Jesse A. Baldwin, for plaintiff.
Graham H. Harris, Asst. U. S. Dist. Atty., for the collector.
BLODGETT, J. The plaintiffs imported an invoice of photographic cards, or what are called “photographic mounts,” upon which a duty of 25 per centum ad valorem was assessed, under clause 384 of the new tariff index, as “printed matter not specially enumerated or provided for.” Plaintiff claimed that the goods were dutiable as a manufacture of paper, or of which paper is the component material, not specially enumerated or provided for, at the rate of 15 per centum ad valorem, under clause 388 of the new tariff index. The duties imposed were paid under protest; an appeal taken to the secretary of the treasury, by whom the action of the collector was affirmed; and this suit brought, in apt time, to recover the excess of duties paid. 885 The goods in question are finely enameled cards, made, as the proof shows, by laying together from four to seven sheets of paper, which are properly gummed, and then pressed together so as to make a firm, hard surface, and cut of the proper size for mounting photographs thereon. Upon one side of these cards, as a rule, there is an engraved or lithographed border, and a finely-printed design, showing the name and location of the photographer who is to use the same, and upon the opposite side there is, in many instances, the name of the photographer, and an ornamental or gilt border, to surround the picture. In some samples of the goods, only one side has any printed or lithographed impression, but in most of them there is an impression from engraved or lithographic plates upon both sides of the card. The only question in the case is whether this is “printed matter,” within the meaning of clause 384 of the new tariff.

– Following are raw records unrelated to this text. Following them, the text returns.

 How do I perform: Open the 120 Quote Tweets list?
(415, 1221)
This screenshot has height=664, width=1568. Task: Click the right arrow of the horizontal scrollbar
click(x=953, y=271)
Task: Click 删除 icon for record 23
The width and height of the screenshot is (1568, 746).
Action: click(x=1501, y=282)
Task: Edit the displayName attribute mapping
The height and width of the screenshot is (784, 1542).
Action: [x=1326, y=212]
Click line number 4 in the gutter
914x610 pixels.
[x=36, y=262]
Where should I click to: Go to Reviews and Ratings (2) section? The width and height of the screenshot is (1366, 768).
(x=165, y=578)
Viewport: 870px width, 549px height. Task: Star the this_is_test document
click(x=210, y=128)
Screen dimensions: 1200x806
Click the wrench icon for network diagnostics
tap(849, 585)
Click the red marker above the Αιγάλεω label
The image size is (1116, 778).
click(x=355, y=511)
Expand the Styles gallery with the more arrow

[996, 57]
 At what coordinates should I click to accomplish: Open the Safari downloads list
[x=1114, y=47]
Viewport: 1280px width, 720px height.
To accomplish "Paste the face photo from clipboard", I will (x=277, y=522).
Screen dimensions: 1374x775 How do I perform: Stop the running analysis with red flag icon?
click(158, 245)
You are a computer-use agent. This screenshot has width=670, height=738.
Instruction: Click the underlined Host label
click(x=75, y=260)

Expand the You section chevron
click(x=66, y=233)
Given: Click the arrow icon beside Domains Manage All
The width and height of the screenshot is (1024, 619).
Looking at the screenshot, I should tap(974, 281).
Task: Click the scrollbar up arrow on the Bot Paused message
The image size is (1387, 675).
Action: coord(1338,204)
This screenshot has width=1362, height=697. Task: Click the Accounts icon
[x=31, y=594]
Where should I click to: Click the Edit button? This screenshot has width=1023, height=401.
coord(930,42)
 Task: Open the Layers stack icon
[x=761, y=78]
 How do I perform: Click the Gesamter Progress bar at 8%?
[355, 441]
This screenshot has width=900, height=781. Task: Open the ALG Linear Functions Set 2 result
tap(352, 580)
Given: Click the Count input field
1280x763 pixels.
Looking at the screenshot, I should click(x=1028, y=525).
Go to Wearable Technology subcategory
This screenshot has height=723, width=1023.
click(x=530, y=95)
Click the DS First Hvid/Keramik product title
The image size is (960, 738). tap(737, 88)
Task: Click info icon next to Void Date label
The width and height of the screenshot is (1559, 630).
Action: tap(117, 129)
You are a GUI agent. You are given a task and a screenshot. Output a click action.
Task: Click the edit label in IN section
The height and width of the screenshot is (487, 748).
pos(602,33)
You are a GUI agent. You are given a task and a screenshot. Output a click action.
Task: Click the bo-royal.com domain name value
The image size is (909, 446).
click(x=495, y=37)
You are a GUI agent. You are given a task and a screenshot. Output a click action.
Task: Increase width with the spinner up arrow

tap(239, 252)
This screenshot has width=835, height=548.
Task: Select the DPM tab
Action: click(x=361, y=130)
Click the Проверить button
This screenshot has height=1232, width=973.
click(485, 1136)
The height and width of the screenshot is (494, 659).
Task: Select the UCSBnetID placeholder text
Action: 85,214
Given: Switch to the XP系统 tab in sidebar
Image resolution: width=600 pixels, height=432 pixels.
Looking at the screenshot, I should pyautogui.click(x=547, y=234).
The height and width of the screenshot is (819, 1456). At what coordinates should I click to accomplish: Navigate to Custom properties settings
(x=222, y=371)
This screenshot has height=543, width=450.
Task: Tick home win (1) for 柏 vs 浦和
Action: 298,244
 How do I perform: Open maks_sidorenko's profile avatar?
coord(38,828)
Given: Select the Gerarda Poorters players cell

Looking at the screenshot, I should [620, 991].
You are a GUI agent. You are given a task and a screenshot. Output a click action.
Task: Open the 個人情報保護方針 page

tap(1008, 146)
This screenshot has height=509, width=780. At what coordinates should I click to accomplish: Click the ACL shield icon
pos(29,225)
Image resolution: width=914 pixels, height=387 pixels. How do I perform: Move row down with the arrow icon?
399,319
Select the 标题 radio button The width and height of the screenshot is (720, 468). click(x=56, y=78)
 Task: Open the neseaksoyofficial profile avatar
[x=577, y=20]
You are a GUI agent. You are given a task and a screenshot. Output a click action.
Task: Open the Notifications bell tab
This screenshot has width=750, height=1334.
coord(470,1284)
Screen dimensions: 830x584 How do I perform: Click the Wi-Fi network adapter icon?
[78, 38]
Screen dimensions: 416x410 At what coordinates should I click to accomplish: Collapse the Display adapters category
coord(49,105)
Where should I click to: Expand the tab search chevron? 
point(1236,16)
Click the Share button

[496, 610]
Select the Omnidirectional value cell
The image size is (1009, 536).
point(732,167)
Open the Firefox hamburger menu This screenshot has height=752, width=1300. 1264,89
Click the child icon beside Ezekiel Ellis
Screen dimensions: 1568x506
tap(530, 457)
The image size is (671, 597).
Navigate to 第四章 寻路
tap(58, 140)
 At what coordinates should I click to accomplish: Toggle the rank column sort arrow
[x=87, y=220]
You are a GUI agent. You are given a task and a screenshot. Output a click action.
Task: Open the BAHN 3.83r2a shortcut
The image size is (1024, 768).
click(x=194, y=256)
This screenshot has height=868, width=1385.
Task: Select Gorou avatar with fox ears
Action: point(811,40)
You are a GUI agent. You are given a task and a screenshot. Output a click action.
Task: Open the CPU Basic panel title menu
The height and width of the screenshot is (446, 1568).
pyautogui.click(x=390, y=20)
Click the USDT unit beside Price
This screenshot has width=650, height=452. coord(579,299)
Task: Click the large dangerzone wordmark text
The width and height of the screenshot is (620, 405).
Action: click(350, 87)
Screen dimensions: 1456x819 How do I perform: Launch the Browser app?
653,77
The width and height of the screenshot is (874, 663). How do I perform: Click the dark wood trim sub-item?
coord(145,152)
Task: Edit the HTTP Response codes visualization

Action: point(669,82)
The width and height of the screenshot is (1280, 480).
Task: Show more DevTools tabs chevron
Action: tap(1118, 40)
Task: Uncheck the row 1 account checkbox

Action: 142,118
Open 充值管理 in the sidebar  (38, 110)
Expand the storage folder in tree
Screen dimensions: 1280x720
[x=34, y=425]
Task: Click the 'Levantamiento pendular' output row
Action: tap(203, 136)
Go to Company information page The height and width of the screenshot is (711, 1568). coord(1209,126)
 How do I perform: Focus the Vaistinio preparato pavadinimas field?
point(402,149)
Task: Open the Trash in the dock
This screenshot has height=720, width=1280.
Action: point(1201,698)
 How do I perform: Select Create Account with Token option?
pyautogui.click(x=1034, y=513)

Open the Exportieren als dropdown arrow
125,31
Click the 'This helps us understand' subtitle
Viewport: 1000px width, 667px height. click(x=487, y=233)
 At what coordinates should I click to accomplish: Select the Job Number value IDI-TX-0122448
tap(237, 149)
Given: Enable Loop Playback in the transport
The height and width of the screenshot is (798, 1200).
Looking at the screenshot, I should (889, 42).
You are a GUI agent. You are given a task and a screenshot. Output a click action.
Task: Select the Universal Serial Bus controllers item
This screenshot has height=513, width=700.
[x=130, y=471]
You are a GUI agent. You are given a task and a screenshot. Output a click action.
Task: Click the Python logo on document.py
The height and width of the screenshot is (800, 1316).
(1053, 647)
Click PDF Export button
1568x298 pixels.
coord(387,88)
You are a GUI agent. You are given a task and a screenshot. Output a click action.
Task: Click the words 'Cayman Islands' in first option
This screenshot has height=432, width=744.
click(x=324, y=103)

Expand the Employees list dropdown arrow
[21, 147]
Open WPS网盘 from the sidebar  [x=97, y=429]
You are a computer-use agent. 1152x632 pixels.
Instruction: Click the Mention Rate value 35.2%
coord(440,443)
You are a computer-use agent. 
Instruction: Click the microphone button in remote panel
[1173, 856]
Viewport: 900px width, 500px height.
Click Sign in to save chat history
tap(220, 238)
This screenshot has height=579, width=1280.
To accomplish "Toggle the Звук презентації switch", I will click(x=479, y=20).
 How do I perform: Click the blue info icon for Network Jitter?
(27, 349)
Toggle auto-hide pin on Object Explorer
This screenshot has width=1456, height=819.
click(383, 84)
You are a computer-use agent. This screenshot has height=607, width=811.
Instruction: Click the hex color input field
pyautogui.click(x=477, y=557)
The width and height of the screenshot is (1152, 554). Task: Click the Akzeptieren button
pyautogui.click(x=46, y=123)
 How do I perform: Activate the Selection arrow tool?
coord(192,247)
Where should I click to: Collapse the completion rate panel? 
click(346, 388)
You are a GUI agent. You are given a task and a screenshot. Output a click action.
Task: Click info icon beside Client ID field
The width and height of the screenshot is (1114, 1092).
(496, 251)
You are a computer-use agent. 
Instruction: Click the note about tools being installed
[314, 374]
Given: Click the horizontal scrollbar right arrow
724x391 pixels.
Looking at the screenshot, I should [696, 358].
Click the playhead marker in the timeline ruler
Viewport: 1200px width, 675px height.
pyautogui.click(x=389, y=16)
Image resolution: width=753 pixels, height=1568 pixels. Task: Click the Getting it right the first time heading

There can be no doubt, from the proof as to the manner in which these cards are made, that they have passed through a printing-press, and received thereby the impressions of letters and figures now appearing thereon; and I think all the questions in this case are clearly settled by the supreme court of the United States in Arthur v. Moller, 97 U. S. 365. In that case the question was whether certain articles imported, known as “decalcomanie pictures,” were subject to duty as printed matter, and the court there held that they were so dutiable. The court says: The pictures in question were printed from lithographic stones in successive impressions, each impression giving a different portion of the view, and of a different color, like other pictures which are made and used for the purpose of ornament. Equally with engravings, copperplates, and lithographs, they are printed, and properly fall within the statutory designation of printed matter.” If a picture produced by a series of impressions from lithographic stones is to be held as printed matter, I cannot see why these cards, which are more or less ornamented by engraved designs, with fancy lettering showing the name and resiidence of the photographer for whom they were specially ordered, do not come within the same definition.
The issue is found for the defendant.